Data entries
---*---
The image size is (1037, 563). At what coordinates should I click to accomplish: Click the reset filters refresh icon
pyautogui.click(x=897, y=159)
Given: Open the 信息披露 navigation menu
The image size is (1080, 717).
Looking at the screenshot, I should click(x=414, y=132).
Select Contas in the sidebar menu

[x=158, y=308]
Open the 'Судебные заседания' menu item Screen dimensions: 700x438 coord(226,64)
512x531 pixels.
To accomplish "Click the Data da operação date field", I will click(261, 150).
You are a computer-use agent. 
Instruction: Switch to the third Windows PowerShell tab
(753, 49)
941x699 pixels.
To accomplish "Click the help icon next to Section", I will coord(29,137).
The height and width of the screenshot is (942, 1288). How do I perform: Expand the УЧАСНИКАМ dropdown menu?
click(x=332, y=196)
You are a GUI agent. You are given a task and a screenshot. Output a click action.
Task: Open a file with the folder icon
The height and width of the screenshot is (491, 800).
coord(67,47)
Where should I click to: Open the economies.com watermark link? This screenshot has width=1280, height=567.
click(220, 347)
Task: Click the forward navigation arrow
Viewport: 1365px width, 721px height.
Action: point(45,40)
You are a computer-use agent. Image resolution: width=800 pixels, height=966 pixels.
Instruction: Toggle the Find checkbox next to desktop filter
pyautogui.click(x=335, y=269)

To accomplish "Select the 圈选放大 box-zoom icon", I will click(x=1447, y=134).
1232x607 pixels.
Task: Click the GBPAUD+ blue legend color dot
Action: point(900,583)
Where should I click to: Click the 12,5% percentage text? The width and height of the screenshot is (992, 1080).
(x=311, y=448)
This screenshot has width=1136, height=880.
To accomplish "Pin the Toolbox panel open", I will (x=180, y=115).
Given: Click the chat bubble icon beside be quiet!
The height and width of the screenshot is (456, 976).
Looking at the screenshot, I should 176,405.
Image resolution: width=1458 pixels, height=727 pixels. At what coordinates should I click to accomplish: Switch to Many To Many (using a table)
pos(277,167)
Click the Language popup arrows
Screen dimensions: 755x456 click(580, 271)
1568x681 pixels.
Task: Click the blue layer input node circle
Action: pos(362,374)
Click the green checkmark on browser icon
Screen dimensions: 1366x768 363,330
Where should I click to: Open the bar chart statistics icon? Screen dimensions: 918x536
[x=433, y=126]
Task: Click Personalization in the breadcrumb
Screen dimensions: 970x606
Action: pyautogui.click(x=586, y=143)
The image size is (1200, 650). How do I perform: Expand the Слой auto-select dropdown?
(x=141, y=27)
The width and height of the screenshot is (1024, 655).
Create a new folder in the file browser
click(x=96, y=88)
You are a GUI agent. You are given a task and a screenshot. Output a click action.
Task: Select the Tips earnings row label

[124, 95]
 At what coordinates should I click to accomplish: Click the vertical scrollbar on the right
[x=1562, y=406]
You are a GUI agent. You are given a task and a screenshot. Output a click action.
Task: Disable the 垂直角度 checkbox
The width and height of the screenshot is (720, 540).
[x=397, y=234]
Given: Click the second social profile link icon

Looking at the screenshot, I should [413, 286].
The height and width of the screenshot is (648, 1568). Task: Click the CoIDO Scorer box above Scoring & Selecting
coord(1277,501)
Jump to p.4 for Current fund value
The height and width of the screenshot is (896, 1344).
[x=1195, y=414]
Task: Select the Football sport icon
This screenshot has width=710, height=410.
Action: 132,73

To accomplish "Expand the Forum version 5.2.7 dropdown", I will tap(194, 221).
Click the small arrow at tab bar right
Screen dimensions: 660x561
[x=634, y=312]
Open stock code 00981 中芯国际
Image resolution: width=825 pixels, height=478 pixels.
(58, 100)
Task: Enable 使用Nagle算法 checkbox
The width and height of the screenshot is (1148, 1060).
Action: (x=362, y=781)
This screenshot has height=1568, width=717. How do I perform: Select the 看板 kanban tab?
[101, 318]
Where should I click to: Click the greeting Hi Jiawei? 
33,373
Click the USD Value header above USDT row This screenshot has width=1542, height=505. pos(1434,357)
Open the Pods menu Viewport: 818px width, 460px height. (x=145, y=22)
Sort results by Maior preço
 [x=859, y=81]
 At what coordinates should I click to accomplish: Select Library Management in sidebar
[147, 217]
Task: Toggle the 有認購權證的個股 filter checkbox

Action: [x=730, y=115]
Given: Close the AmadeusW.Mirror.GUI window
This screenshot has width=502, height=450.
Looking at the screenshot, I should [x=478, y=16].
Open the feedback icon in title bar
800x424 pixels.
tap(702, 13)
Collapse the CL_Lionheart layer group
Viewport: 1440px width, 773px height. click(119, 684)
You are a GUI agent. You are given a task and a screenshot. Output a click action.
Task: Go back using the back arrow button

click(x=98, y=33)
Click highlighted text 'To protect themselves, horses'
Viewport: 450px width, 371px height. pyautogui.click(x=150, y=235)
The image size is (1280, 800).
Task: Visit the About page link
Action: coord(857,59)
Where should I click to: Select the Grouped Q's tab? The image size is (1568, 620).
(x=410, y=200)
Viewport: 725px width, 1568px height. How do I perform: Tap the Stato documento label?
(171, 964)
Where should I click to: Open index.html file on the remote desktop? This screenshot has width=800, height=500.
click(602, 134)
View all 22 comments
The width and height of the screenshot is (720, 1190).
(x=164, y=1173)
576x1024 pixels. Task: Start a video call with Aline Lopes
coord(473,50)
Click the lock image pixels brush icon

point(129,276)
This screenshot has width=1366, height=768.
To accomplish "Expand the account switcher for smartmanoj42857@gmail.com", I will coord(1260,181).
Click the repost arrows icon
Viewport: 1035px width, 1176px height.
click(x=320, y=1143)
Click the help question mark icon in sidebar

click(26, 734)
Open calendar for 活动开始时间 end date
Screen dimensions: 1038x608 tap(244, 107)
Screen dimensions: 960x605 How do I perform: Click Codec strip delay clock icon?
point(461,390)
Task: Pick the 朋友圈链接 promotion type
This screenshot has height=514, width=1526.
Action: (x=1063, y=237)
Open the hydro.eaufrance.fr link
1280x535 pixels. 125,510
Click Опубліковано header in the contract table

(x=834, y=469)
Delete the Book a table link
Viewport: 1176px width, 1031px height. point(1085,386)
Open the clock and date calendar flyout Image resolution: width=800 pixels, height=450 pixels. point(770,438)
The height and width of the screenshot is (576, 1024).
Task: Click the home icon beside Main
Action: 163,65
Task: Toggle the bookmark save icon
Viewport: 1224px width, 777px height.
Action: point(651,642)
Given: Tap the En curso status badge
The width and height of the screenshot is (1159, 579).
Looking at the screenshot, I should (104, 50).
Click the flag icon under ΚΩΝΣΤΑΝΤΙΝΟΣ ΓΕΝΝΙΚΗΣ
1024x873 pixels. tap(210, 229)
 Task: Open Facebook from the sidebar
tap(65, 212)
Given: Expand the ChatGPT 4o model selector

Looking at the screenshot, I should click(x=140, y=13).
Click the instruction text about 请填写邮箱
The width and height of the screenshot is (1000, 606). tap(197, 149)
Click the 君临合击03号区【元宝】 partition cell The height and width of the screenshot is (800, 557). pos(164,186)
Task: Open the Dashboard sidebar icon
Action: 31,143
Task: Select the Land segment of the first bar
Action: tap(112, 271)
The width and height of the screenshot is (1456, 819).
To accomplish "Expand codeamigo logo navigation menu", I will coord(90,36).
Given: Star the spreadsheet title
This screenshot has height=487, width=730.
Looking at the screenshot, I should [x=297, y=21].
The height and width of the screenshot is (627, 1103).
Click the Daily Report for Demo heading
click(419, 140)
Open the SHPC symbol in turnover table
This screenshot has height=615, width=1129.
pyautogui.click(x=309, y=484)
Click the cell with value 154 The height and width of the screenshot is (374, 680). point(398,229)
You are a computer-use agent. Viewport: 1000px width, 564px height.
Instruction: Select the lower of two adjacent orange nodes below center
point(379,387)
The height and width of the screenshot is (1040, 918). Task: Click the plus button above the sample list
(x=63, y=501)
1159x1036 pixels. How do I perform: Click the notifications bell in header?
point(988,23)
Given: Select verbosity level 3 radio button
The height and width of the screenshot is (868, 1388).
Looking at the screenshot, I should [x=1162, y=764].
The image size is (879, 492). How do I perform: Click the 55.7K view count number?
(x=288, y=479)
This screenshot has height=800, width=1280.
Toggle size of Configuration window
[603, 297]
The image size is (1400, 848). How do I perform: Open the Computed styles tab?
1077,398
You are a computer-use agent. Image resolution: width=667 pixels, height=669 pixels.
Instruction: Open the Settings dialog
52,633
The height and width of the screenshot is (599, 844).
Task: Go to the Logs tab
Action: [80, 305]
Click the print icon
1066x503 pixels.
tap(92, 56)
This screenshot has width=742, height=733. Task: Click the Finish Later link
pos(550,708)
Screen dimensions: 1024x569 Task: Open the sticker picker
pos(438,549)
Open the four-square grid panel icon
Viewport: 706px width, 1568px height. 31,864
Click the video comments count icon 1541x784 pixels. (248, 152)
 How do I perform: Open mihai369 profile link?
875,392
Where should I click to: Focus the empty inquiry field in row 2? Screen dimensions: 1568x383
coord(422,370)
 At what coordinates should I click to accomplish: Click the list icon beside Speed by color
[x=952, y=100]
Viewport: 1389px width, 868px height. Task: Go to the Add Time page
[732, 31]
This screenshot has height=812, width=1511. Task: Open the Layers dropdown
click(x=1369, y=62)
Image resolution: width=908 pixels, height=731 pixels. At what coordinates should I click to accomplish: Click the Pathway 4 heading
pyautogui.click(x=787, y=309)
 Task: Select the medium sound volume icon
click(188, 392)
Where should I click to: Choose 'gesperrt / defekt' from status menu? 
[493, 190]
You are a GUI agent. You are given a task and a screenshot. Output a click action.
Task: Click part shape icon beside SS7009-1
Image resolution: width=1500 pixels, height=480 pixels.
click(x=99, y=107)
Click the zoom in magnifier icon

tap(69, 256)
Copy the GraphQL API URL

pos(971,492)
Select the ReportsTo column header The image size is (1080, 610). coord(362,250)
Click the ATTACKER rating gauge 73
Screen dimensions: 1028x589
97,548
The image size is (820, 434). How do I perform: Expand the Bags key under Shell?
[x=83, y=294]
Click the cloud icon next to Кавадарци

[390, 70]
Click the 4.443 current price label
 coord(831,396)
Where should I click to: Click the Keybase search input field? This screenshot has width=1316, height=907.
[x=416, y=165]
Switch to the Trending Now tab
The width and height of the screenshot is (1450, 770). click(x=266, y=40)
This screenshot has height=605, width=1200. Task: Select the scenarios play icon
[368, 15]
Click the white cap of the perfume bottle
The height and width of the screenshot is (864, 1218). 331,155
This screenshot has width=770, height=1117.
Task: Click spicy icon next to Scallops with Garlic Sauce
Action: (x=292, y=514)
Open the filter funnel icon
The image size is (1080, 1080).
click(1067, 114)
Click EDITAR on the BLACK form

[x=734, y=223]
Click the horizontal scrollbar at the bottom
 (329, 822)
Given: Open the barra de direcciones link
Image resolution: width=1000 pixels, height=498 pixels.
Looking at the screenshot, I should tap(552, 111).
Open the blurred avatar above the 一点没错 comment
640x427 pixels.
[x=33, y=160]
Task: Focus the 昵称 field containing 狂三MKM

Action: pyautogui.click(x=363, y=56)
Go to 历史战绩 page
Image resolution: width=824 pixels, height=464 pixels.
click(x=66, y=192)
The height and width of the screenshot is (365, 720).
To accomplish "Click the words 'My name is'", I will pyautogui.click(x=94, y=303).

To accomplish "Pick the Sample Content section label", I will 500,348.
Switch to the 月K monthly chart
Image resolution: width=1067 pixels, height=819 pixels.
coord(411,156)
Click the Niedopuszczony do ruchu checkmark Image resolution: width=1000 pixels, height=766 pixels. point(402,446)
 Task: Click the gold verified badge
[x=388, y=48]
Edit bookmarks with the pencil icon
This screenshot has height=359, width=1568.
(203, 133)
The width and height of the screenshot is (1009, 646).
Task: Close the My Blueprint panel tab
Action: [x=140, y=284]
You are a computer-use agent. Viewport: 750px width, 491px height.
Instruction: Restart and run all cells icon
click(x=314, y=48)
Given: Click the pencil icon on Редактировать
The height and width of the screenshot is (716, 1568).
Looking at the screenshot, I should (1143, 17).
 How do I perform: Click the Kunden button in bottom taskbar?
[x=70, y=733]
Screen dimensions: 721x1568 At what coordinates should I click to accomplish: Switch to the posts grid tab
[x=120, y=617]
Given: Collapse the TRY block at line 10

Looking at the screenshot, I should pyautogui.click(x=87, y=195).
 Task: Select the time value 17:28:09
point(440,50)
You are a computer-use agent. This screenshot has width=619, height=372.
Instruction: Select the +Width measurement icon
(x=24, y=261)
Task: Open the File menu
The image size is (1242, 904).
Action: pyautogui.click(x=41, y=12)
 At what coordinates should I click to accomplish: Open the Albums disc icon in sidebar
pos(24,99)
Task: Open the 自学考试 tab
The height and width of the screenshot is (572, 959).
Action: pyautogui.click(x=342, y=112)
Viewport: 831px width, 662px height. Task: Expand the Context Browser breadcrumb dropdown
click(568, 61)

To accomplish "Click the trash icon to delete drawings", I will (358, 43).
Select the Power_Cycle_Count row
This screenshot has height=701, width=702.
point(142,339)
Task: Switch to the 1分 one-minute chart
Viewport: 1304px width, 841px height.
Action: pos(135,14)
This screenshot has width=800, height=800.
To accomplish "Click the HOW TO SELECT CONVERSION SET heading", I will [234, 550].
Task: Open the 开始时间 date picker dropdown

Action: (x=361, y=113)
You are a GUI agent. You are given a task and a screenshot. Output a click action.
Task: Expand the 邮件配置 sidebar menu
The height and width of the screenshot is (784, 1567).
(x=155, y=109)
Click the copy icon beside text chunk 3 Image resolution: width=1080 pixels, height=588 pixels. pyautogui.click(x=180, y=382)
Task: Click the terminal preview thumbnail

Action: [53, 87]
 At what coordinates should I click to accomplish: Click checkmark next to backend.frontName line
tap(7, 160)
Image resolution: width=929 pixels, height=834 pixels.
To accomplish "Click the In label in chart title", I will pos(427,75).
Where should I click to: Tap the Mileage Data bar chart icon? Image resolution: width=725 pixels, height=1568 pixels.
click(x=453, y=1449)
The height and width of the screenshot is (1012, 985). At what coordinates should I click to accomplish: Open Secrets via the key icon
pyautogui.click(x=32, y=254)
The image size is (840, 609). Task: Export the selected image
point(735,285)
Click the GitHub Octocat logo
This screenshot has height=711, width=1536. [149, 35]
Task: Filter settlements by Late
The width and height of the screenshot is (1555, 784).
---*---
▶ _Your task_: Quote, word for word, every line from the top of the entries through the line that holds "Given: Open the 信息披露 navigation menu".

▶ _Solution_:
The image size is (1037, 563). At what coordinates should I click to accomplish: Click the reset filters refresh icon
pyautogui.click(x=897, y=159)
Given: Open the 信息披露 navigation menu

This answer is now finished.